Tara-Lee Carden - City of Flux: liberating the concrete terrain
This imaginative proposition grapples with the almost insurmountable problem of impending sea level rise. Moats, canals, locks and aqueducts are all employed to create a new urban playground and work precinct on the Wellington waterfront. The need to think beyond artificial property lines and take into account the city’s underlying geomorphology is addressed directly and confidently.

Hayden Grindell - Date with Data
An unglamorous and ordinarily unseen part of our infrastructure – data storage – takes centrestage in this project. Several solutions are investigated, one a self-contained tower of austere beauty. In another, complex, sectional relationships are explored to house disparate uses with deft integration of the groundplan.

Auckland University, School of Architecture and Planning.

Marianne Calvelo - MAD WOMEN: a contemporary architectural translation of domesticity
One of Auckland’s much-loved buildings, St. Kevin’s Arcade, is reinterpreted as the headquarters for Architecture + Women NZ. The result is a genuine alternative to conventional workspace, with cleverly integrated children’s play areas and flexible gathering rooms. The whole is intimate and intricate.

Nathan Swaney - Extraction Lands and the Permanence of Production
Offshore oil and gas rig hardware, salvaged and recycled as a ship-breaking yard, is this project’s guiding idea. The scope is expansive and heroic. The themes of industrial decay and rebirth – as well as waterfront habitation – are convincingly juxtaposed.

Sacha Milojevic - Newmarket Campus as a Porous Megaform
Created with intelligence and intuition, this project offers a vision of an educational community, conceived in an organic manner from a series of single rooms outwards. It recognises the ‘world apart’ quality great universities share, yet does not ignore its urban context. Every part of this deftly presented scheme exudes a sense of passion for architecture.

Raphaela Rose - Sex(uality) and the City: Counteracting the Cock-ups of Auckland’s Main Strip
Architecture is cleverly and gainfully employed as a mocking tool in this mischievious, satirical project. The scenario calls for the city blocks containing the Sky Tower, casino and proposed new super-brothel to be surrounded by a fun park themed by recent local sex scandals. The result is a joyful, rollicking series of attractions, each of them like an exquisitely and wittily conceived fable. Beneath that sugar-coating, a subversive message filters through, undermining the current environment that has been foisted upon the city.
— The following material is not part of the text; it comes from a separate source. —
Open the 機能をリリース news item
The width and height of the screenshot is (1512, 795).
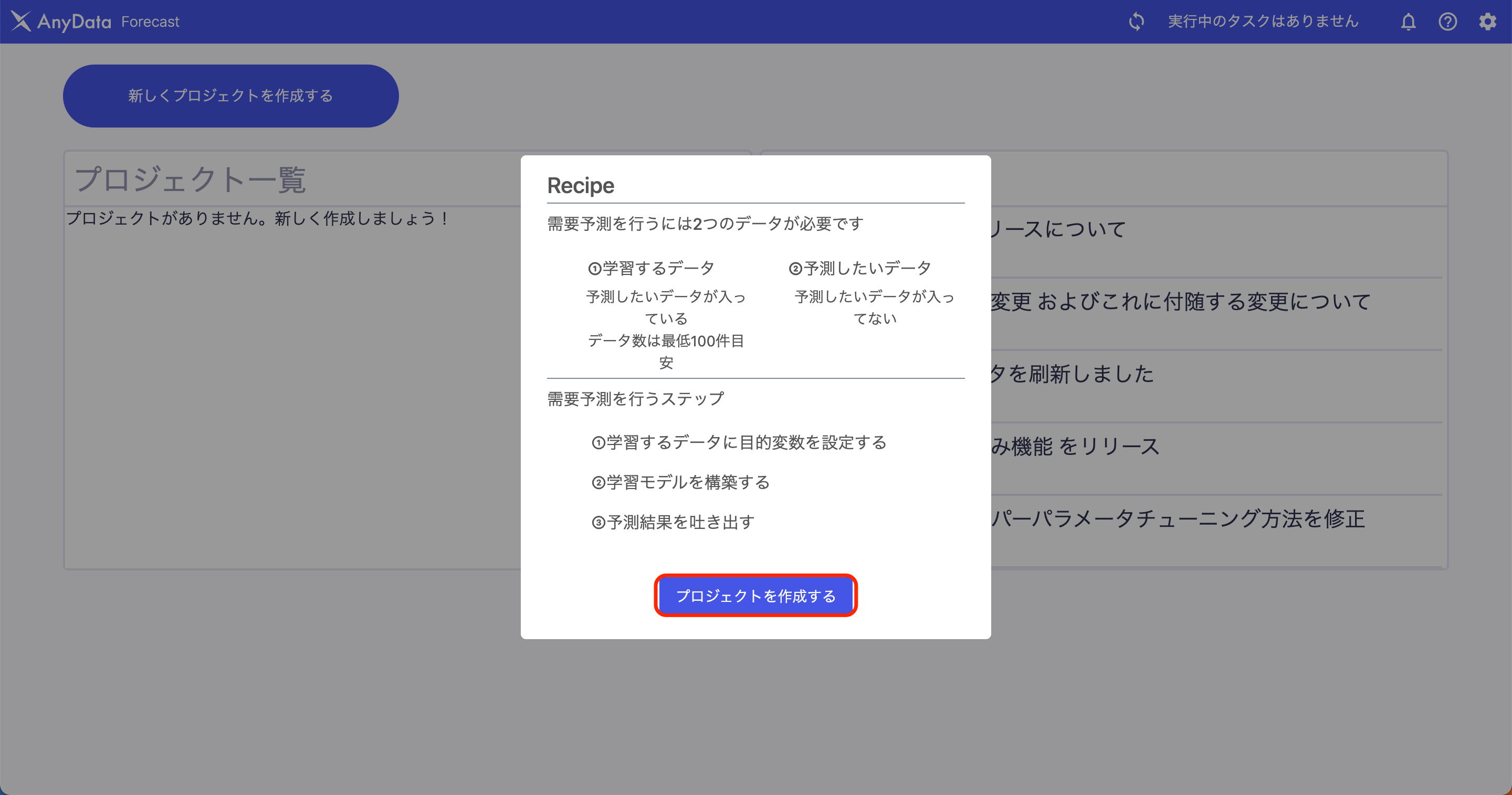pyautogui.click(x=1080, y=447)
UNITEC – Department of Architecture

Michael Holehouse - Architecture for the Whangamarino Wetland
Conceived as a distilled series of poetic moments, this project sensitively opens the door to a previously inaccessible wetland. Considered, restrained archetyptal forms (demonstrated by highly crafted models) have been designed to eloquently acknowledge the ground conditions on which they stand.

Tessa Crosby - Social Sutures; the integration of the medical facility into the urban tissue
This well-researched and articulated project relocates an oncology building from the isolated hospital campus to a central CBD site. It re-imagines the ground floor as a public convention centre and the beginning of an architectural promenade through the site and building. A humane and sensitively conceived piece of work.
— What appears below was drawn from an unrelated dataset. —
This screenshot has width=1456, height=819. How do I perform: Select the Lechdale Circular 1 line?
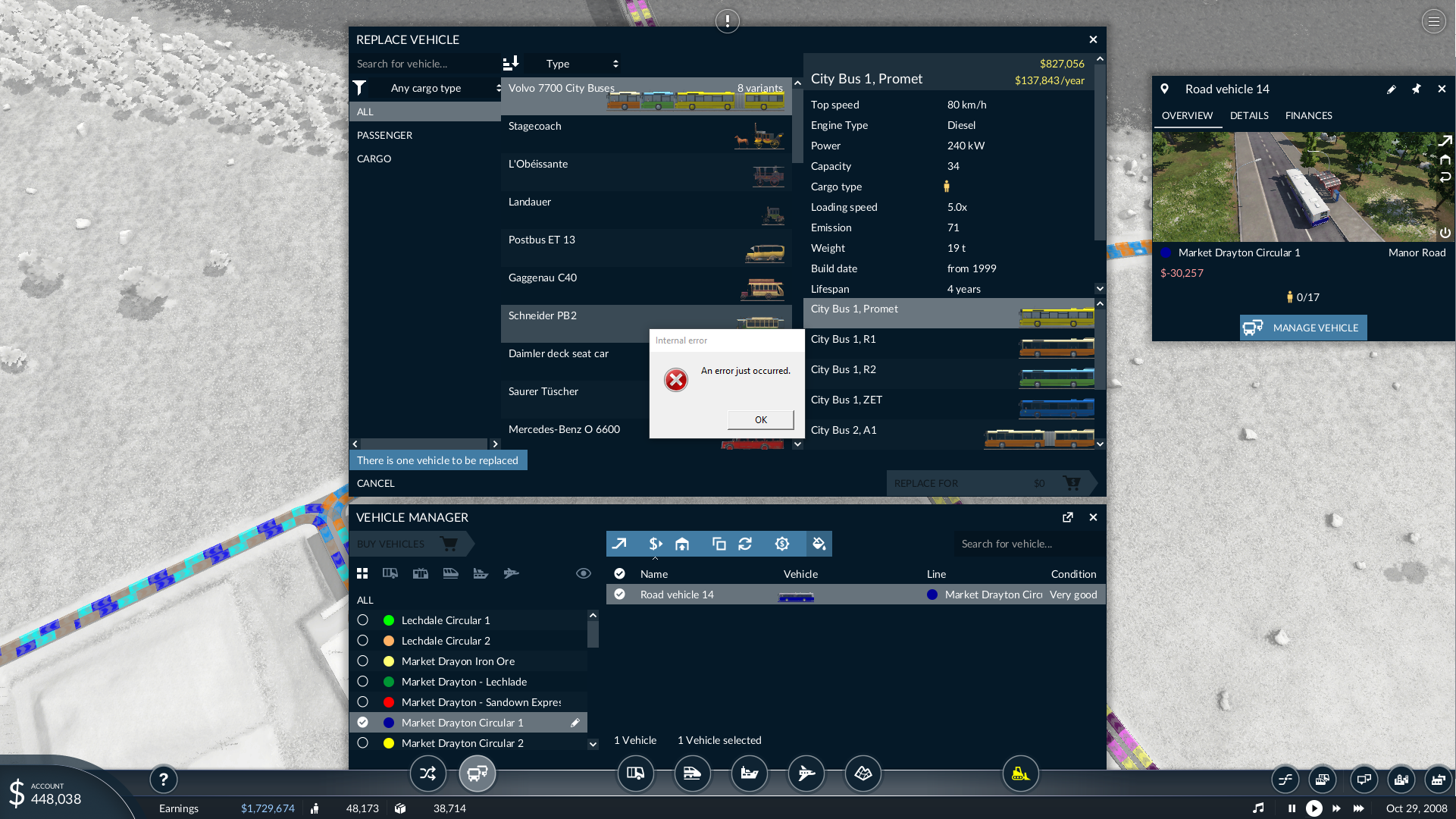[446, 620]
David Cook - Reclaiming the lost city
This design for a civic arts space is a thoughtful response to some of the questions now facing Christchurch. Using materials lovingly rescued from earthquake rubble, a centrally placed oculus acts as a symbol of light and hope. The spirit of preservation embodied by the project provides an alternative to wholesale demolition.
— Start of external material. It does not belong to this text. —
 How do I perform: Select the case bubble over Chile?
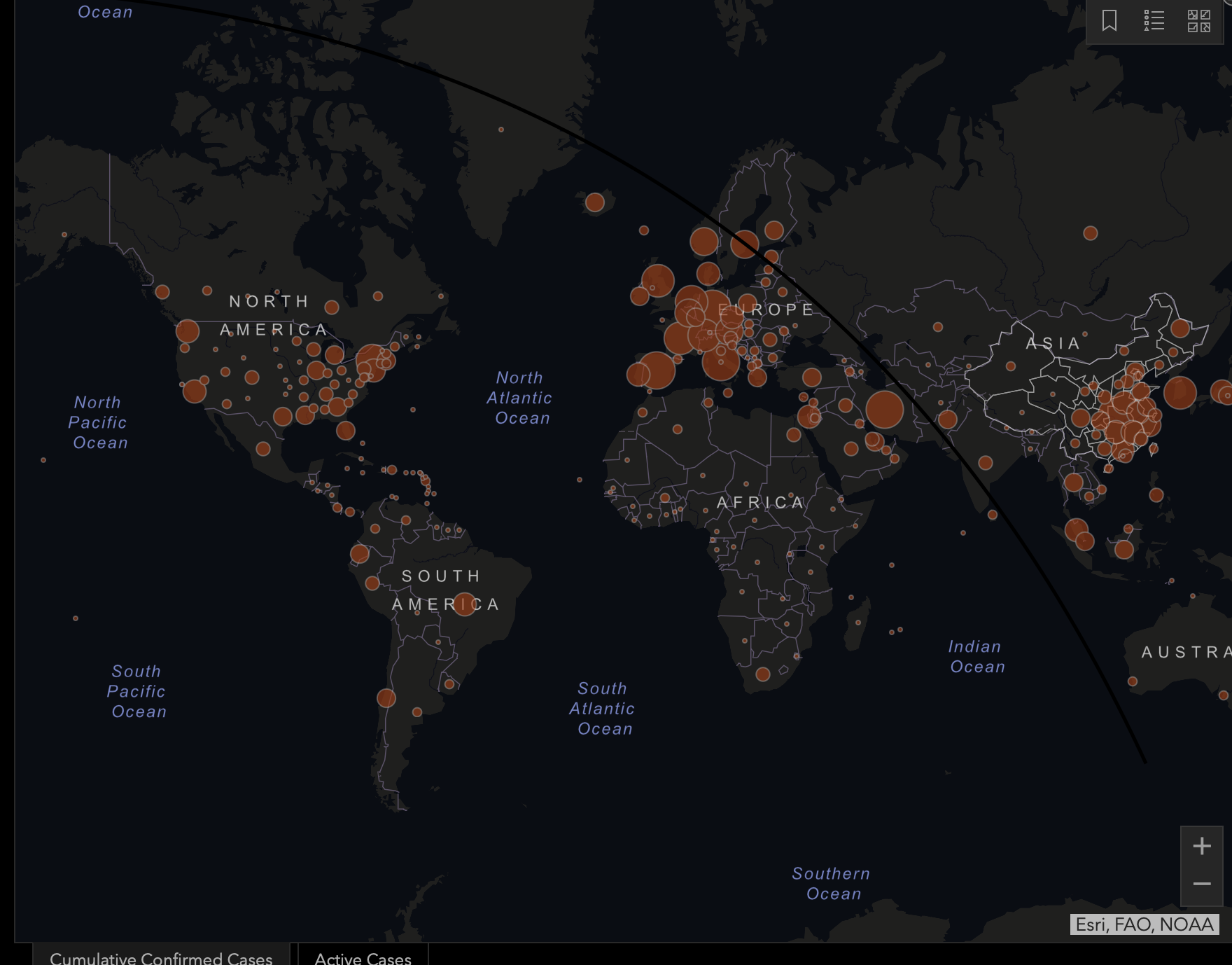point(387,698)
Daniel Smith - Humanitarian Architecture, People, Place & Power
The challenges facing a western architect assisting in a Third World country are at the heart of this project. After exhaustive consultation with the inhabitants of a Cambodian village, the architect has arrived at a sensitive, honest solution for a series of new public buildings. A limited palette of materials and construction techniques, together with difficult climatic conditions, have been harnessed to deliver a convincing, positive outcome.